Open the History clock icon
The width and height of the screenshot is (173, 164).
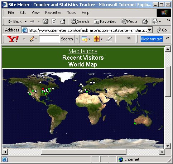145,21
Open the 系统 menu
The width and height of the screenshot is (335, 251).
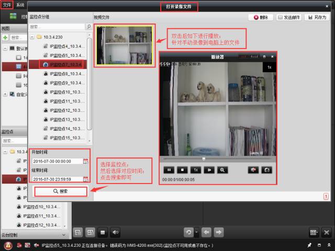[x=20, y=5]
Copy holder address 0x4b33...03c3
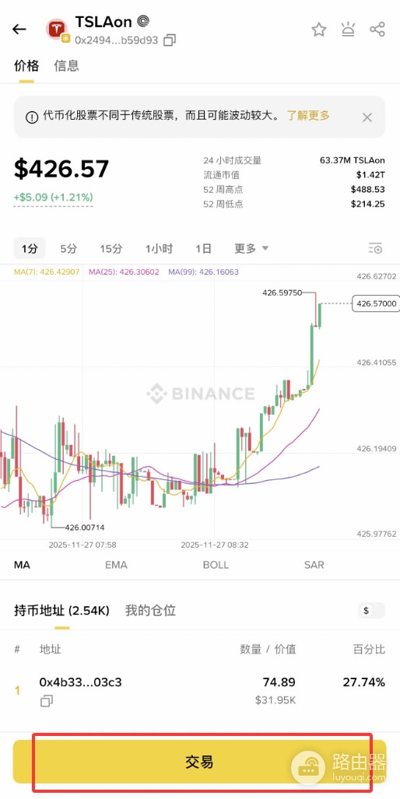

+++++

What the exercise asks ->
Leave the pictures out and return the rest of the listing exactly.

Result of the task ->
Open the History clock icon
The width and height of the screenshot is (173, 164).
145,21
Open the 系统 menu
The width and height of the screenshot is (335, 251).
[x=20, y=5]
Copy holder address 0x4b33...03c3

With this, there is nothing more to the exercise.